── TEXT FOR ANALYSIS ──

A joint Food and Agricultural Organisation (FAO) and World Food Programme (WFP) team was invited to assess the food security situation in Zimbabwe late last month after President Robert Mugabe's ZANU-PF government declared 2007 a drought year in March. Initial findings indicate Zimbabwe is in dire need of food aid.
"I have received a preliminary report from [WFP-FAO] which confirms our earlier fears of food shortages. In their report they are saying the country will this year harvest between 600,000 and 800,000 metric tonnes of grain, which falls far short of the national requirement of about 2 million metric tonnes. In my view, I think this is a fair assessment." Agricultural minister, Rugare Gumbo told IRIN.
According to a humanitarian source close to the delegation: "The team is almost through with its assessment and evidence on the ground is that the country needs food aid. Many people are in need, especially in provinces like Masvingo, Midlands, Manicaland, Matabeleland North and Matabeleland South".

───
── RECORDS PROVIDED ──

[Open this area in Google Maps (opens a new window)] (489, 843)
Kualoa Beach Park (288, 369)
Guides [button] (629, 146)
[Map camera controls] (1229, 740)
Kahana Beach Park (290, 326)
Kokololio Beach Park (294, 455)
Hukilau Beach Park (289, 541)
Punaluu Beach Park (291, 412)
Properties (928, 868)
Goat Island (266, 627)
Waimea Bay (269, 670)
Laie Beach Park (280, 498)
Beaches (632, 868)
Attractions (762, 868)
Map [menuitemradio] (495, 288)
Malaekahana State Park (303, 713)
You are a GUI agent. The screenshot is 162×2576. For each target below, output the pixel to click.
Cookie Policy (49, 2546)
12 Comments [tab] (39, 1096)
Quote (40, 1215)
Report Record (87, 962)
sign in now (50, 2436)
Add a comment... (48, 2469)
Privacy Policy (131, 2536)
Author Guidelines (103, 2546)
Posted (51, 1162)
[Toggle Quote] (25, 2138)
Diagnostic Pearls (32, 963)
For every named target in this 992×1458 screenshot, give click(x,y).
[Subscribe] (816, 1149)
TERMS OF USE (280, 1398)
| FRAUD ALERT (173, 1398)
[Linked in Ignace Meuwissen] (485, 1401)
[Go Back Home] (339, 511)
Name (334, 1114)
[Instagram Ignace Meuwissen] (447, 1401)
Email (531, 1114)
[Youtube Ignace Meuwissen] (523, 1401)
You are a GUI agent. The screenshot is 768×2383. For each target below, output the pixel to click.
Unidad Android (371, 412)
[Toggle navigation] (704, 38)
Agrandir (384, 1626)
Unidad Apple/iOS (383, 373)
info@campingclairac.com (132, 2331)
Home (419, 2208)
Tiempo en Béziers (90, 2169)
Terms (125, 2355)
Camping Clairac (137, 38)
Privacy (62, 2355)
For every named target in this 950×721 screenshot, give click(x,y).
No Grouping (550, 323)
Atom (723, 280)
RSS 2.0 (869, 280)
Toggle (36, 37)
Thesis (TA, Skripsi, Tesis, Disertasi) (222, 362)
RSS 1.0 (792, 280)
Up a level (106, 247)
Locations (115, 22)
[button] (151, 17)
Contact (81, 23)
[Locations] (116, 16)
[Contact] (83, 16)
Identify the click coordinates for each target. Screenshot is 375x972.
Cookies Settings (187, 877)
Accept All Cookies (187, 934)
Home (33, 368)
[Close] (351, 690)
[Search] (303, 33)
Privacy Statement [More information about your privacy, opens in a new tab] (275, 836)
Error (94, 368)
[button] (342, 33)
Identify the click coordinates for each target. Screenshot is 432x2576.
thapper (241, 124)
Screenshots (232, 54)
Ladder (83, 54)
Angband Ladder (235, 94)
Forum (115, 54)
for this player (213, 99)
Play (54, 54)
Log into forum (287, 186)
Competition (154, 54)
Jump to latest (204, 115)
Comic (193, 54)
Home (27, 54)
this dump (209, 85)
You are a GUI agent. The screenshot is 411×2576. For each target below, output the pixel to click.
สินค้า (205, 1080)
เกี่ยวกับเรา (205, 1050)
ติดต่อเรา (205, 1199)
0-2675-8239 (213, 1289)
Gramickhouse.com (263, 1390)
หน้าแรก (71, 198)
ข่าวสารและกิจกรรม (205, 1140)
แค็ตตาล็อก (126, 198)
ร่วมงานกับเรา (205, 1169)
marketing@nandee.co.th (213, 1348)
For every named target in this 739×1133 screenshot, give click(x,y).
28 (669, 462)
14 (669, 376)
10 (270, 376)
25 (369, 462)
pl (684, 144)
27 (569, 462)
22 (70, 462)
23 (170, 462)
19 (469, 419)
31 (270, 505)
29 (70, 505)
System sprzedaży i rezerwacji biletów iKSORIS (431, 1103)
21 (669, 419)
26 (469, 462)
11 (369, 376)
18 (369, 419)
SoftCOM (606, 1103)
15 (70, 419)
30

───

■ PROBLEM SET:
1 – Summarize the report on Zimbabwe's food security in exactly two sentences.
2 – Carry on the report on Zimbabwe's food security from the point where it ends.

■ ANSWERS BY TASK:
1 – After President Robert Mugabe's government declared 2007 a drought year, a joint FAO and WFP team was invited to assess Zimbabwe's food security, and its initial findings indicate that the country urgently needs food aid. Agricultural minister Rugare Gumbo said the preliminary report projects a grain harvest of 600,000 to 800,000 metric tonnes, well short of the roughly 2 million metric tonnes the country requires, while a humanitarian source identified Masvingo, Midlands, Manicaland, Matabeleland North and Matabeleland South as provinces with especially great need.

2 –
With the government's own food security assessment suggesting that 563,000 metric tonnes of maize would be harvested this year, Gumbo added that the country would definitely need food assistance.
But, he reiterated the government position that Zimbabwe would not accept "aid with political strings attached." He said that issues like what type of aid the country needed would be discussed soon after the assessment team submitted its final report, which is expected by early June.
According to Cees Wittebrood, head of the European Commission's Humanitarian Aid Office (ECHO) for Africa, Caribbean and Pacific, who visited officials in Zimbabwe to discuss humanitarian aid last week, the need for assistance in the country stemmed from "manmade" causes. "Zimbabwe is facing a situation where the agricultural policy is failing [and] overall governance is not effective," he added
Zimbabwe has experienced severe food shortages over the past seven years due partly to recurrent droughts, but mainly because of government's land reforms that slashed foreign earnings.
"Zimbabwe has faced droughts before but was very much capable of dealing with a drought thanks to effective governance. They had the systems, water reservoirs, irrigation, inputs, knowledge and technology to survive a period without rain. But they don't have that any longer - because the agricultural policy and their policy in general is failing - the drought can give them [farmers] that last push over the edge," Wittebrood commented.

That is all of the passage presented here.